Audresselles: le clocher est nettoyé et fermé aux oiseaux: le mystère des intrus inconnus.
Jusqu’à maintenant, il était impossible de monter dans le clocher d’Audresselles sans risquer d’être contaminé par l’ornithose, tant les excréments et les cadavres de pigeons y étaient nombreux sur le sol et les poutres. L’ornithose est une maladie grave, surtout pulmonaire, qui se transmet par inhalation de poussières contaminées par les déjections d’oiseaux infectés. C’est une maladie plus grave et plus contaminante que le Covid 19. L’une des dames de la paroisse, bien connue des Audressellois pour son dévouement, a perdu un poumon en voulant nettoyer elle-même le clocher et est décédée quelques temps après.
Par mesure de salubrité publique, la nouvelle municipalité a fait nettoyer le clocher et son escalier d’accès en pierre par une entreprise spécialisée et, pour éviter l’entrée des oiseaux, a posé des chassis grillagés sur toutes les ouvertures, fenêtres et aussi meurtrières, puisqu’il s’agit d’un clocher-donjon destiné autrefois à voir de loin l’arrivée de pirates ou de troupes de soudards anglais et à héberger la population.
Néanmoins, comme aujourd’hui, ce samedi matin 30 janvier, il y avait une cérémonie de funérailles dans l’église, une dame bénévole de la paroisse est passée la veille dans l’après-midi pour nettoyer le carrelage.
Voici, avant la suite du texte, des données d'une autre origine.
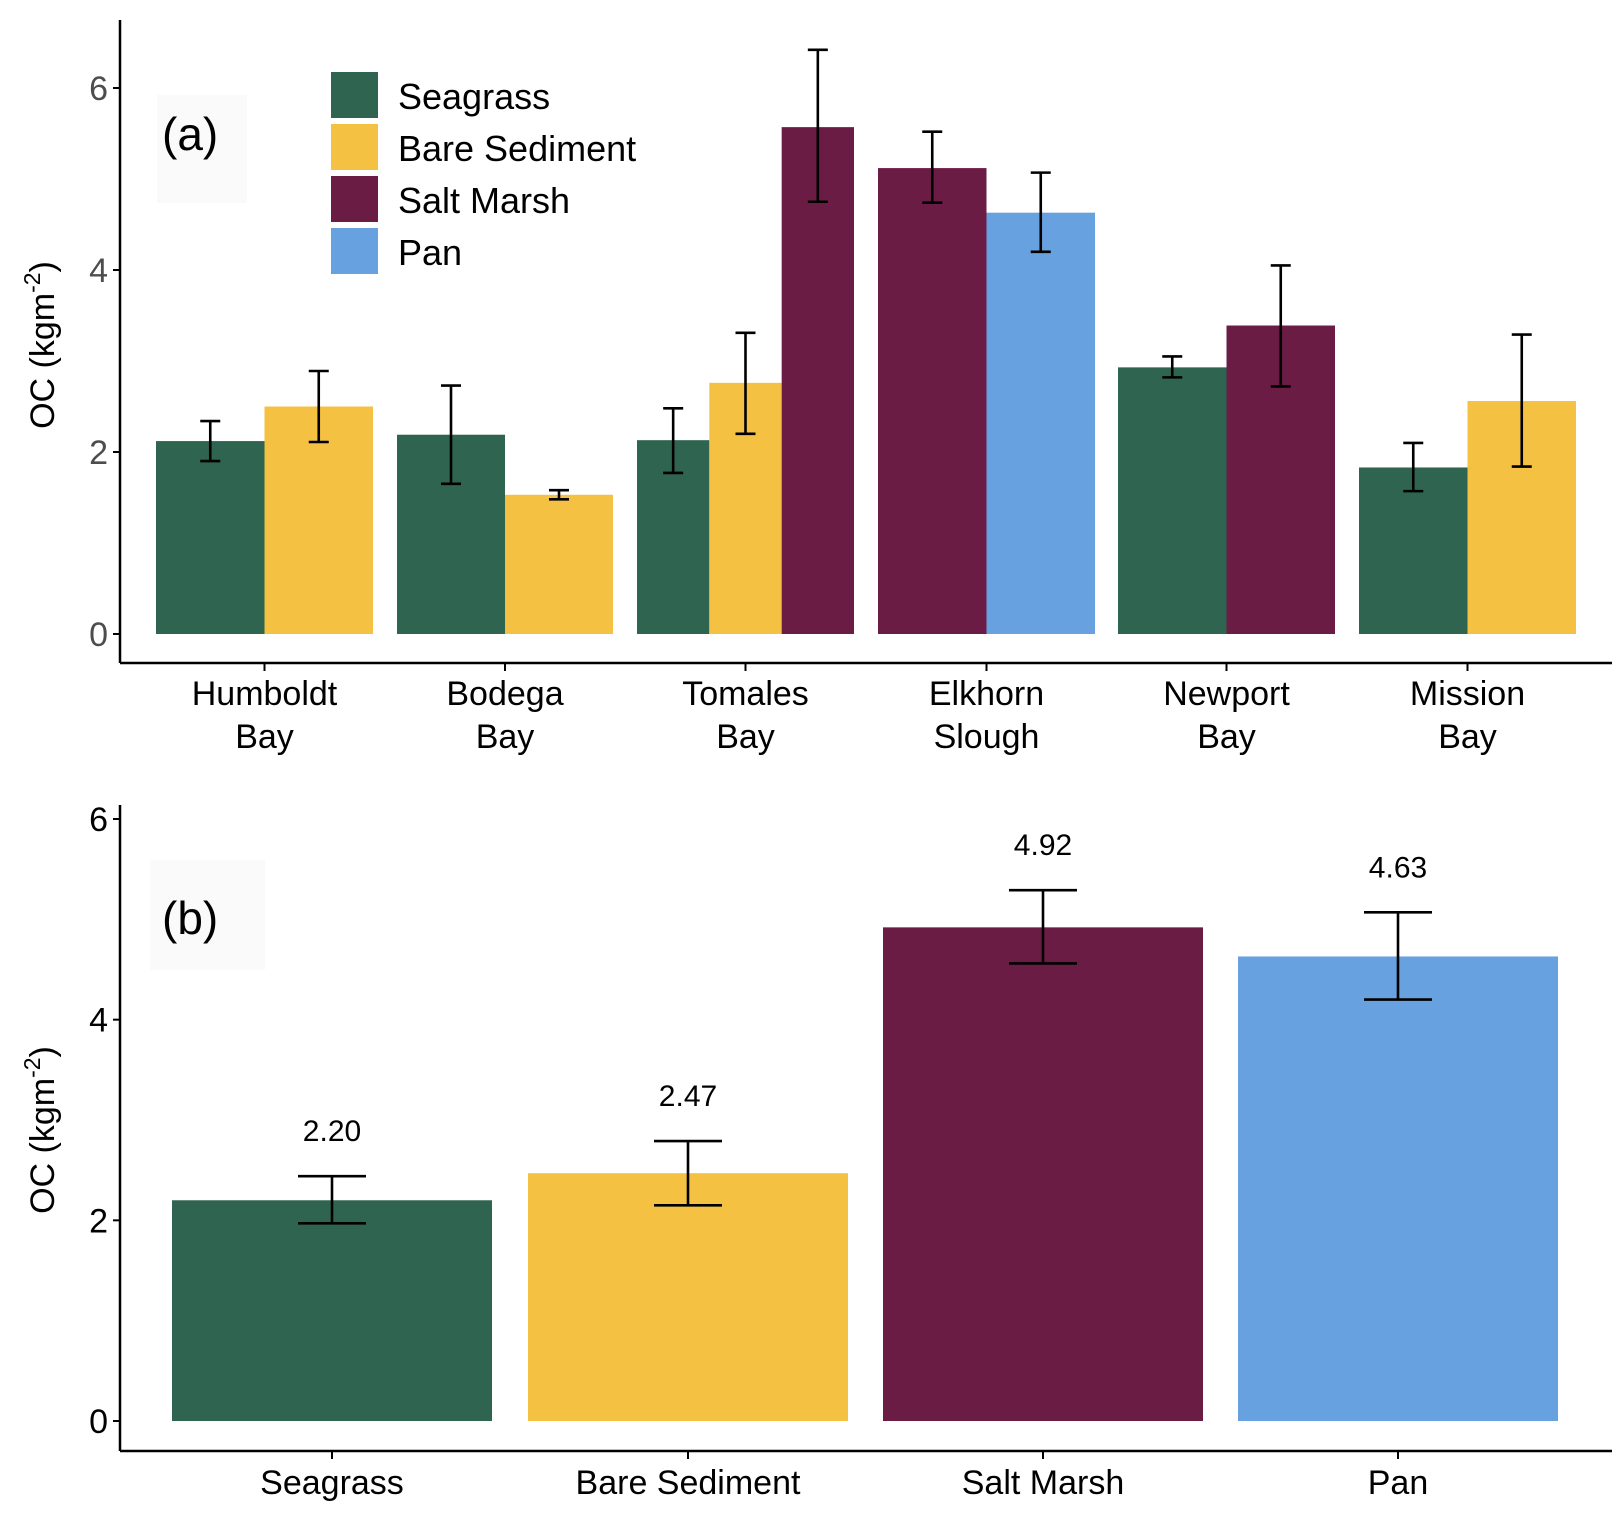 This screenshot has width=1622, height=1520. I want to click on legend-swatch-bare_sediment, so click(354, 147).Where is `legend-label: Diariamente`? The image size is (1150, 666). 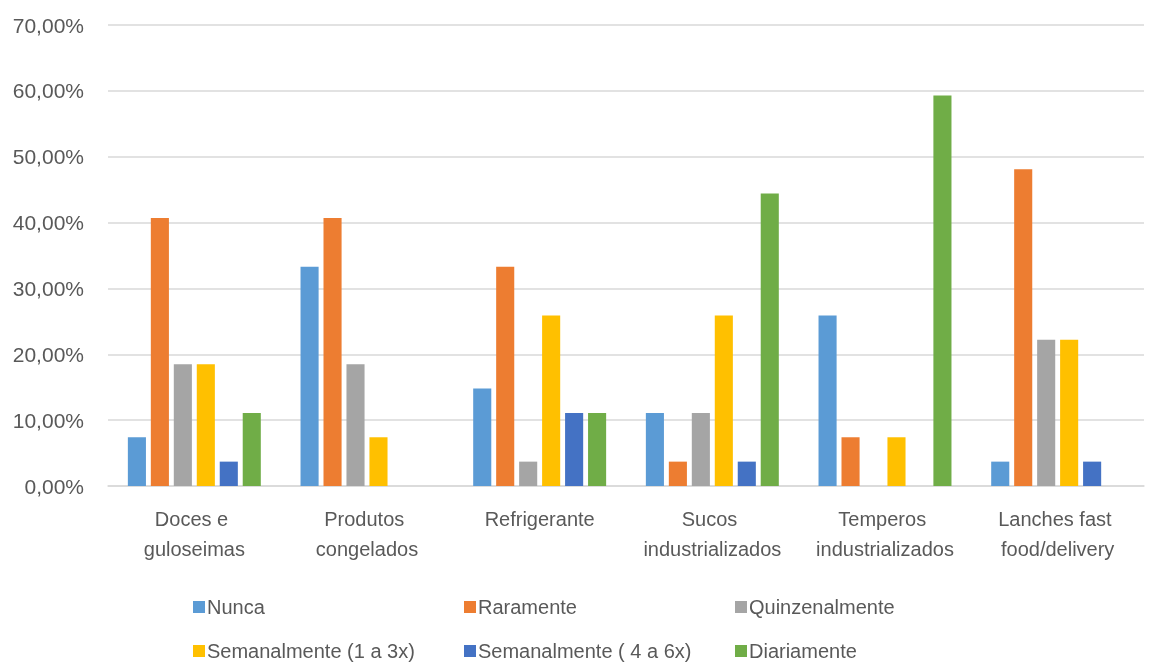
legend-label: Diariamente is located at coordinates (803, 651).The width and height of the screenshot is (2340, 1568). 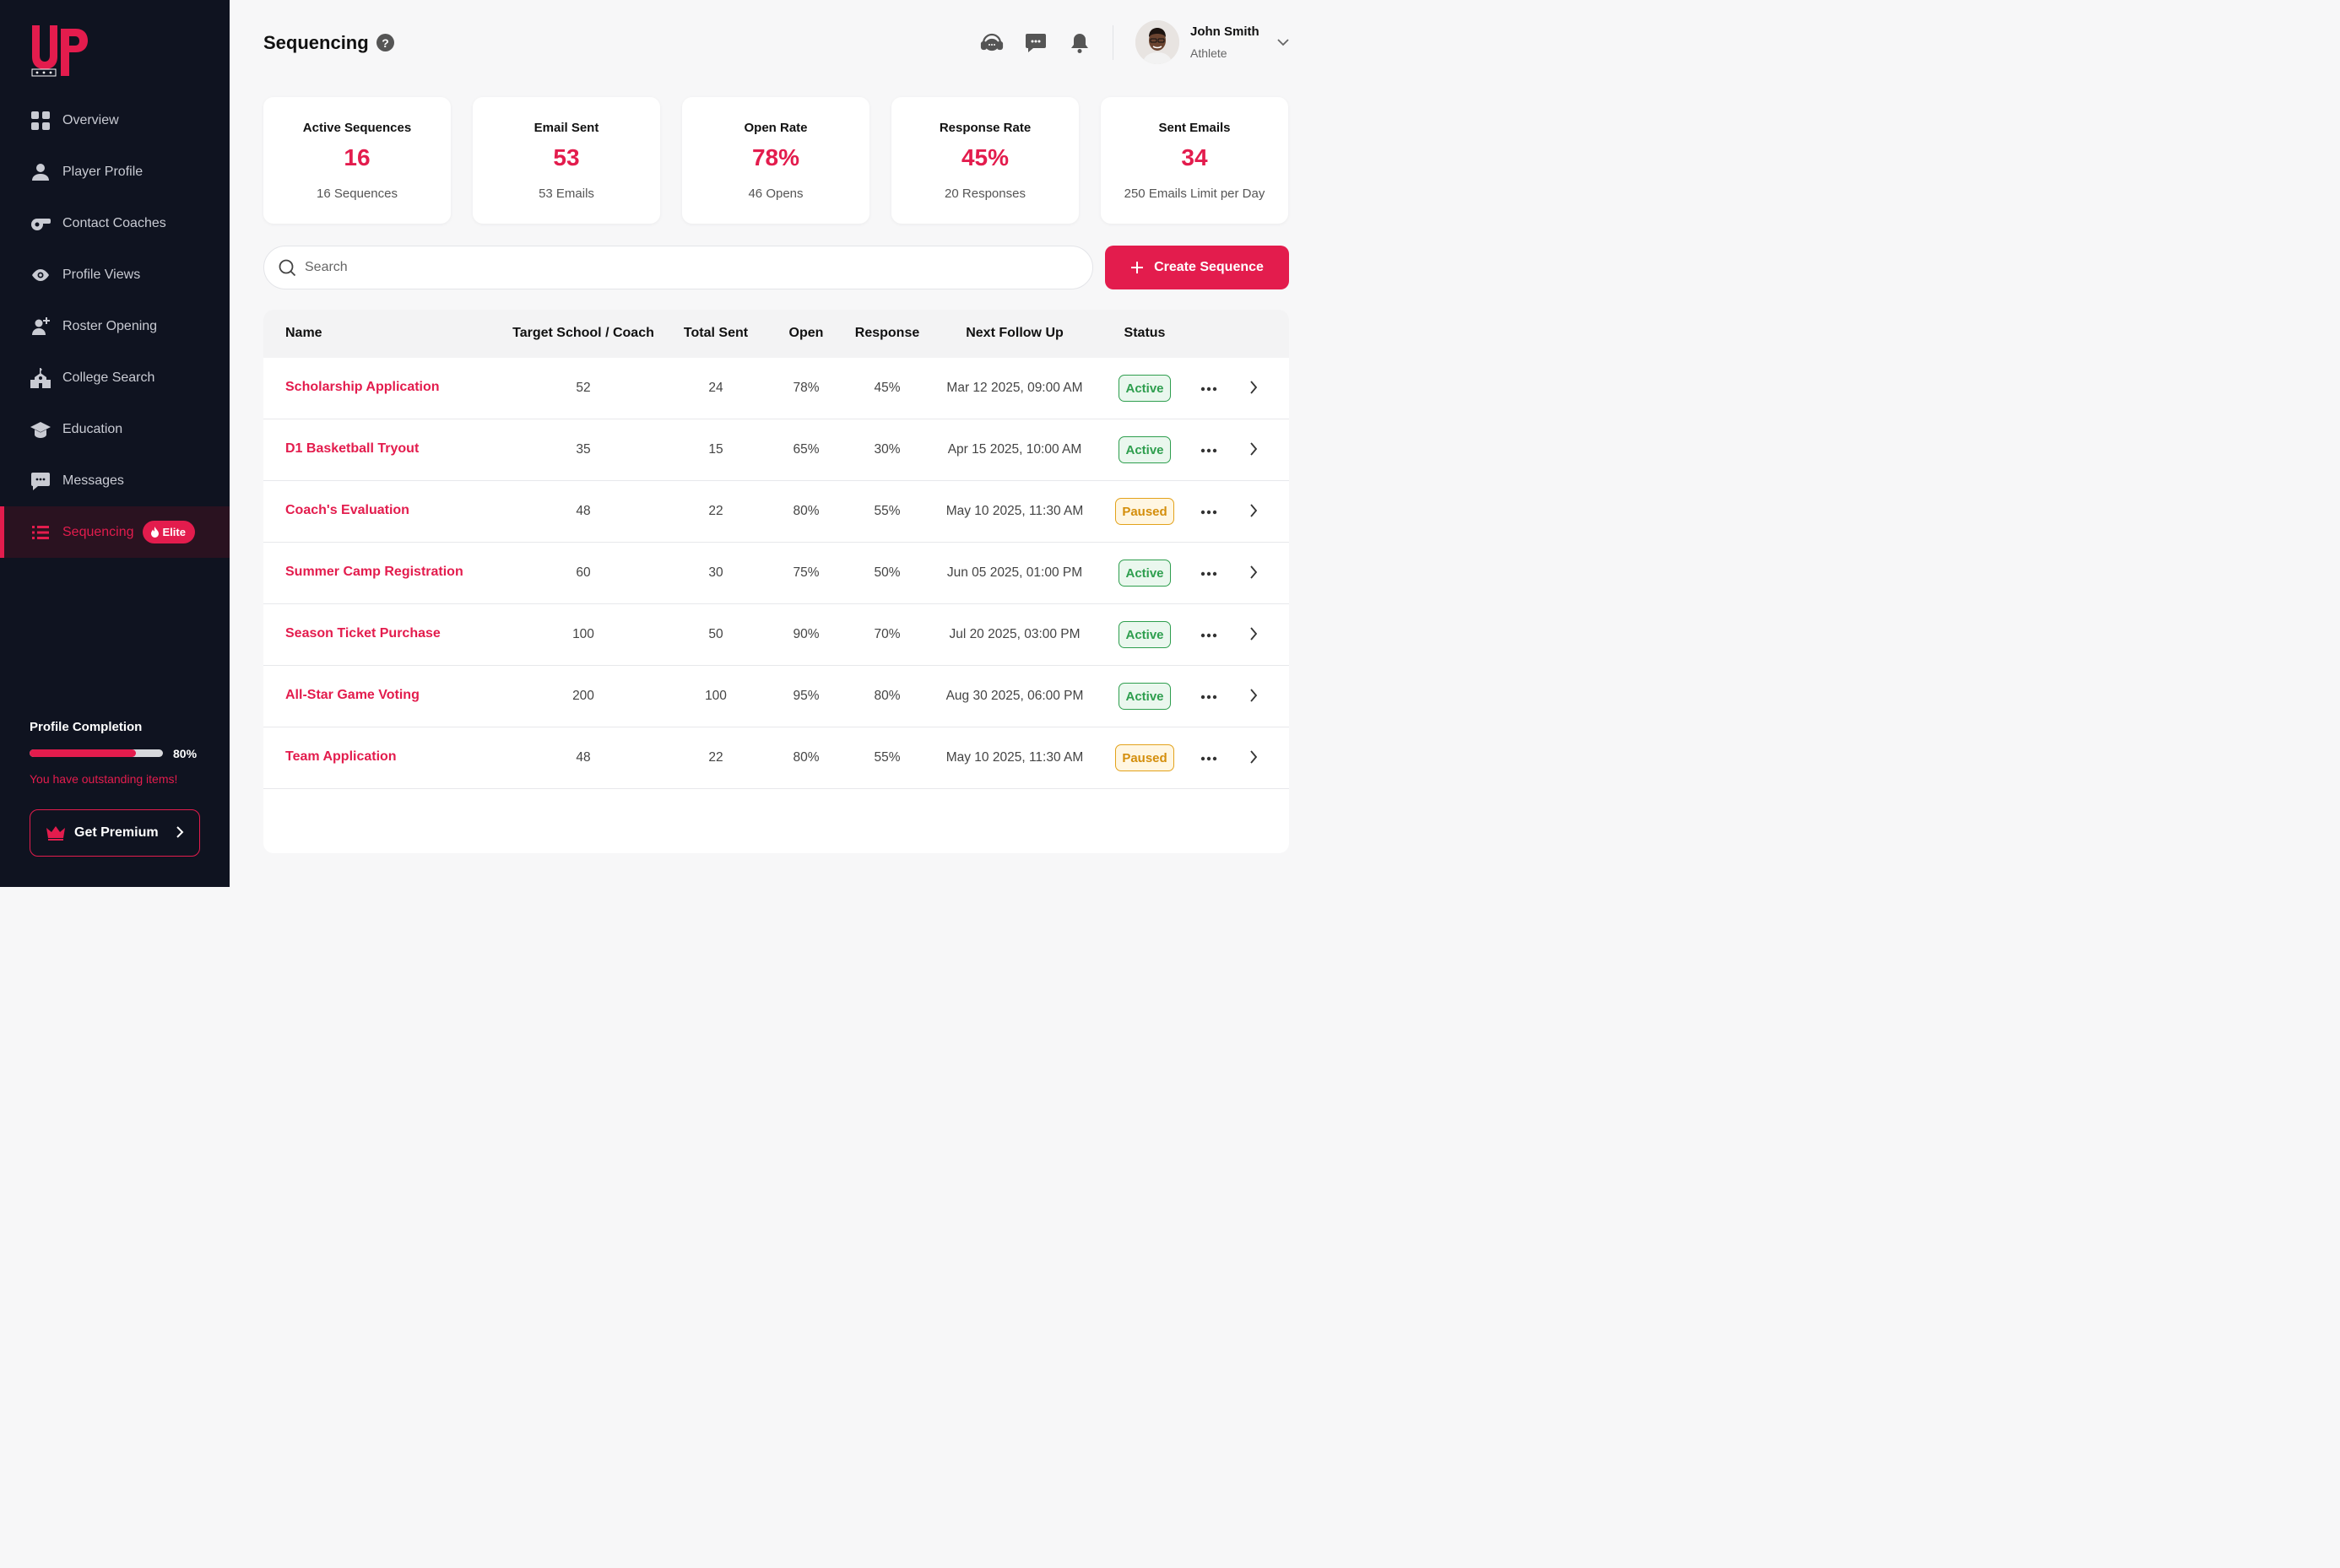 What do you see at coordinates (90, 120) in the screenshot?
I see `sidebar-item-label: Overview` at bounding box center [90, 120].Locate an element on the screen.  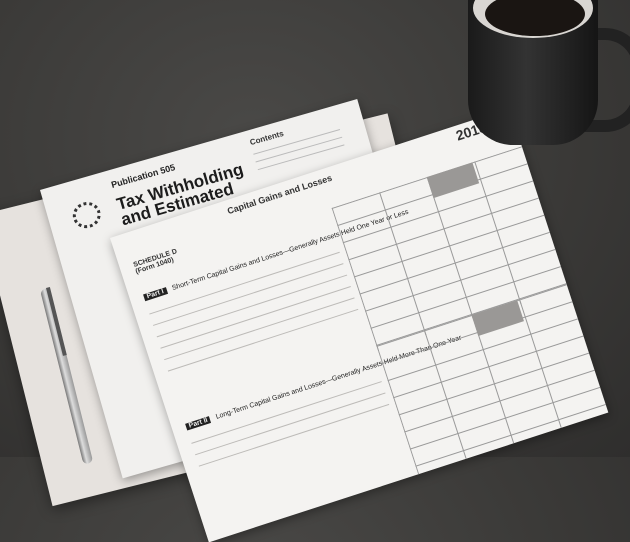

A 10 heures, ce matin, en ouvrant la porte de l’église, les arrivants ont trouvé avec surprise des traces de pas boueux près de l’autel et de l’entrée du clocher. La sono a été manipulée comme elle l’était lorsque les intrusions nocturnes étaient récurrentes. De plus, dans le clocher, on pouvait entendre un oiseau voleter. Un inconnu est-il venu entrouvrir le grillage ?
De nouveau se pose donc le problème des inconnus qui entrent la nuit dans l’église. Ont-ils les clefs ou pénètrent-ils par ces fameux souterrains dont, avec une sonde électronique, un architecte a confirmé l’existence et par lesquels se répercutent des bruits de voix entendus par des témoins fiables, notamment des tractations à propos d’automobiles ? Il y a quelques années, un trompettiste, autorisé à venir répéter dans l’église en raison de son acoustique, effrayé par des voix, a pris la fuite. Il a cru que c’étaient peut-être des diables.
Il est possible aussi que cette désinfection mais surtout cette fermeture des ouvertures, décidée par la nouvelle municipalité, ne fasse pas les affaires d’éventuels éleveurs clandestins de pigeons d’élevage ou voyageurs ou d’éventuels gestionnaires d’activités clandestines de toute nature. Il est un fait que, jusqu’à l’élection en bloc de la nouvelle municipalité, ni les autorités civiles ni l’ancien clergé affectataire, lorsqu’il y avait tous les dimanches la messe à’Audresselles, n’avaient voulu s’intéresser à ces intrusions ni fait nettoyer le clocher et empêcher l’installation de pigeons porteurs du bacille mortel.
A qui profitent les pigeons et où sont les souterrains ? Il s’agit là de deux épais mystères liés à élucider sans tarder. Ne doutons pas que Patricia Noël, la fameuse journaliste d’investigation de la Voix du Nord, va s’ intéresser de près à un sujet qui en vaut, cette fois-ci, vraiment la peine, et comme Tintin dans « L’île Noire », va les résoudre une fois pour toutes.